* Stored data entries
— Begin —

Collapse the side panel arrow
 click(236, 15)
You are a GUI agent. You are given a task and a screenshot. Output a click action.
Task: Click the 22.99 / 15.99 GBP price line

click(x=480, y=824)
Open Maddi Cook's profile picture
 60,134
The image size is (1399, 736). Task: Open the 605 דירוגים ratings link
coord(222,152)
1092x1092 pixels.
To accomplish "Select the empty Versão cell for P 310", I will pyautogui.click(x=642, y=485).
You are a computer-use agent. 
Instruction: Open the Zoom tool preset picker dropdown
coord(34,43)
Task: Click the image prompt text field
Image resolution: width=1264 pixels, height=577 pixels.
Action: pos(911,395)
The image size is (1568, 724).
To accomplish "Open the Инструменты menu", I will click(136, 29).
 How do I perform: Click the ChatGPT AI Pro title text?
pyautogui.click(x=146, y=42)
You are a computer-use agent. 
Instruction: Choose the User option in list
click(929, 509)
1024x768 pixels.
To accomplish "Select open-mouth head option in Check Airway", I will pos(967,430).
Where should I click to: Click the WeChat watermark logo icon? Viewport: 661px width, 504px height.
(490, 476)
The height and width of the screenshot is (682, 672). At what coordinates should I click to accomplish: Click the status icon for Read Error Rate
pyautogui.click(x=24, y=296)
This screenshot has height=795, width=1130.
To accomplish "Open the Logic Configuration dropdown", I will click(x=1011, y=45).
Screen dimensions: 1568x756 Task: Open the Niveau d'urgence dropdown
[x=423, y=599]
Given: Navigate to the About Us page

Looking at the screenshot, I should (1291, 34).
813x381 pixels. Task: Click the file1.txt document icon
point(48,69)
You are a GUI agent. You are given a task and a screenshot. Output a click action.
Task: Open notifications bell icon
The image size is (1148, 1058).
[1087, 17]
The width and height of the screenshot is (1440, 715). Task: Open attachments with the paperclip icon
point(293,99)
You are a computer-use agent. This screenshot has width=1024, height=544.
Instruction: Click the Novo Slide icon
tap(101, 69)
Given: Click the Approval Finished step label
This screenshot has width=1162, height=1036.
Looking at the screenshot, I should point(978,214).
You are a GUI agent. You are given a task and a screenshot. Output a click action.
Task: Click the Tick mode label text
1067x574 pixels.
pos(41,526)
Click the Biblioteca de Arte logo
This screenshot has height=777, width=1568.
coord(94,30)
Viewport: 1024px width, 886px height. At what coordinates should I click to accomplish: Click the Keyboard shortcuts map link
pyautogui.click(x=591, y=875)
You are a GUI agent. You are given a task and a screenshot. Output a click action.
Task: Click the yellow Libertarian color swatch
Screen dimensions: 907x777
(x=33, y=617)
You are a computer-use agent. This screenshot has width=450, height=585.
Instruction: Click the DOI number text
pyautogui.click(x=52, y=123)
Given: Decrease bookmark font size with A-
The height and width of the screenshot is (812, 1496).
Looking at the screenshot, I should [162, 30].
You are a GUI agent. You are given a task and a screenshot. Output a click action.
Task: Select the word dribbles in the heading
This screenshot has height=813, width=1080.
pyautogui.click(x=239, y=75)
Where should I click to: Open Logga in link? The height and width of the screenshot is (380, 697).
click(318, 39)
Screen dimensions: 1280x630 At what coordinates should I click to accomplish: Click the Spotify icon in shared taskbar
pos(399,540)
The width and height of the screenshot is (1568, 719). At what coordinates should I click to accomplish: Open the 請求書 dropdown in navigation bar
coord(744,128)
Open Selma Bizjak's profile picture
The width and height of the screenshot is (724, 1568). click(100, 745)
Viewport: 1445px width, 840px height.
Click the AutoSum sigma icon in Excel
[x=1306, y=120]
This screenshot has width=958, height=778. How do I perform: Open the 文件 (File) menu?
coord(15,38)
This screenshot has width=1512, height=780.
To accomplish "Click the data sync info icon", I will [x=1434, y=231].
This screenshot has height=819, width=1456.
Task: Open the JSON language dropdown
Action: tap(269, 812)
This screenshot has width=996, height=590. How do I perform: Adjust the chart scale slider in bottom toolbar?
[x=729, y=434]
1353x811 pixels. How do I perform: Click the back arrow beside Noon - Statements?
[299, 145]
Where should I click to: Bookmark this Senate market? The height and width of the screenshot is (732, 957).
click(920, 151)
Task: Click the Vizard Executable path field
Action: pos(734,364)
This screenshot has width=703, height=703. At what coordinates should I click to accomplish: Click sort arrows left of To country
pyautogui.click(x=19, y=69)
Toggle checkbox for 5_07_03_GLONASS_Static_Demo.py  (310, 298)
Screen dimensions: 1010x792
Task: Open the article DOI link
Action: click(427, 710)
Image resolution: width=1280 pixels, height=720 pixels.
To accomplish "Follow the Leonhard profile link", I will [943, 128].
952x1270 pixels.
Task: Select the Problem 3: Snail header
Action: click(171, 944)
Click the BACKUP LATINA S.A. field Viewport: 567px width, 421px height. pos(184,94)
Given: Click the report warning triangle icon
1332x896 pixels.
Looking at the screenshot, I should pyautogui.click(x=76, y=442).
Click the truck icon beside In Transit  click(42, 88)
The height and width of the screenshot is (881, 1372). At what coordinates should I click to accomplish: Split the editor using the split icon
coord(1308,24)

— End —

* Given instruction
Rewrite the items above, replacing every occurrence of "paperclip" with "paper clip" and leaving all other text unchanged.

* Finished exercise
Collapse the side panel arrow
 click(236, 15)
You are a GUI agent. You are given a task and a screenshot. Output a click action.
Task: Click the 22.99 / 15.99 GBP price line

click(x=480, y=824)
Open Maddi Cook's profile picture
 60,134
The image size is (1399, 736). Task: Open the 605 דירוגים ratings link
coord(222,152)
1092x1092 pixels.
To accomplish "Select the empty Versão cell for P 310", I will pyautogui.click(x=642, y=485).
You are a computer-use agent. 
Instruction: Open the Zoom tool preset picker dropdown
coord(34,43)
Task: Click the image prompt text field
Image resolution: width=1264 pixels, height=577 pixels.
Action: pos(911,395)
The image size is (1568, 724).
To accomplish "Open the Инструменты menu", I will click(136, 29).
 How do I perform: Click the ChatGPT AI Pro title text?
pyautogui.click(x=146, y=42)
You are a computer-use agent. 
Instruction: Choose the User option in list
click(929, 509)
1024x768 pixels.
To accomplish "Select open-mouth head option in Check Airway", I will pos(967,430).
Where should I click to: Click the WeChat watermark logo icon? Viewport: 661px width, 504px height.
(490, 476)
The height and width of the screenshot is (682, 672). At what coordinates should I click to accomplish: Click the status icon for Read Error Rate
pyautogui.click(x=24, y=296)
This screenshot has height=795, width=1130.
To accomplish "Open the Logic Configuration dropdown", I will click(x=1011, y=45).
Screen dimensions: 1568x756 Task: Open the Niveau d'urgence dropdown
[x=423, y=599]
Given: Navigate to the About Us page

Looking at the screenshot, I should (1291, 34).
813x381 pixels. Task: Click the file1.txt document icon
point(48,69)
You are a GUI agent. You are given a task and a screenshot. Output a click action.
Task: Open notifications bell icon
The image size is (1148, 1058).
[1087, 17]
The width and height of the screenshot is (1440, 715). Task: Open attachments with the paper clip icon
point(293,99)
You are a computer-use agent. This screenshot has width=1024, height=544.
Instruction: Click the Novo Slide icon
tap(101, 69)
Given: Click the Approval Finished step label
This screenshot has width=1162, height=1036.
Looking at the screenshot, I should point(978,214).
You are a GUI agent. You are given a task and a screenshot. Output a click action.
Task: Click the Tick mode label text
1067x574 pixels.
pos(41,526)
Click the Biblioteca de Arte logo
This screenshot has height=777, width=1568.
coord(94,30)
Viewport: 1024px width, 886px height. At what coordinates should I click to accomplish: Click the Keyboard shortcuts map link
pyautogui.click(x=591, y=875)
You are a GUI agent. You are given a task and a screenshot. Output a click action.
Task: Click the yellow Libertarian color swatch
Screen dimensions: 907x777
(x=33, y=617)
You are a computer-use agent. This screenshot has width=450, height=585.
Instruction: Click the DOI number text
pyautogui.click(x=52, y=123)
Given: Decrease bookmark font size with A-
The height and width of the screenshot is (812, 1496).
Looking at the screenshot, I should [162, 30].
You are a GUI agent. You are given a task and a screenshot. Output a click action.
Task: Select the word dribbles in the heading
This screenshot has height=813, width=1080.
pyautogui.click(x=239, y=75)
Where should I click to: Open Logga in link? The height and width of the screenshot is (380, 697).
click(318, 39)
Screen dimensions: 1280x630 At what coordinates should I click to accomplish: Click the Spotify icon in shared taskbar
pos(399,540)
The width and height of the screenshot is (1568, 719). At what coordinates should I click to accomplish: Open the 請求書 dropdown in navigation bar
coord(744,128)
Open Selma Bizjak's profile picture
The width and height of the screenshot is (724, 1568). click(100, 745)
Viewport: 1445px width, 840px height.
Click the AutoSum sigma icon in Excel
[x=1306, y=120]
This screenshot has width=958, height=778. How do I perform: Open the 文件 (File) menu?
coord(15,38)
This screenshot has width=1512, height=780.
To accomplish "Click the data sync info icon", I will [x=1434, y=231].
This screenshot has height=819, width=1456.
Task: Open the JSON language dropdown
Action: tap(269, 812)
This screenshot has width=996, height=590. How do I perform: Adjust the chart scale slider in bottom toolbar?
[x=729, y=434]
1353x811 pixels. How do I perform: Click the back arrow beside Noon - Statements?
[299, 145]
Where should I click to: Bookmark this Senate market? The height and width of the screenshot is (732, 957).
click(920, 151)
Task: Click the Vizard Executable path field
Action: pos(734,364)
This screenshot has width=703, height=703. At what coordinates should I click to accomplish: Click sort arrows left of To country
pyautogui.click(x=19, y=69)
Toggle checkbox for 5_07_03_GLONASS_Static_Demo.py  (310, 298)
Screen dimensions: 1010x792
Task: Open the article DOI link
Action: click(427, 710)
Image resolution: width=1280 pixels, height=720 pixels.
To accomplish "Follow the Leonhard profile link", I will [943, 128].
952x1270 pixels.
Task: Select the Problem 3: Snail header
Action: click(171, 944)
Click the BACKUP LATINA S.A. field Viewport: 567px width, 421px height. pos(184,94)
Given: Click the report warning triangle icon
1332x896 pixels.
Looking at the screenshot, I should pyautogui.click(x=76, y=442).
Click the truck icon beside In Transit  click(42, 88)
The height and width of the screenshot is (881, 1372). At what coordinates should I click to accomplish: Split the editor using the split icon
coord(1308,24)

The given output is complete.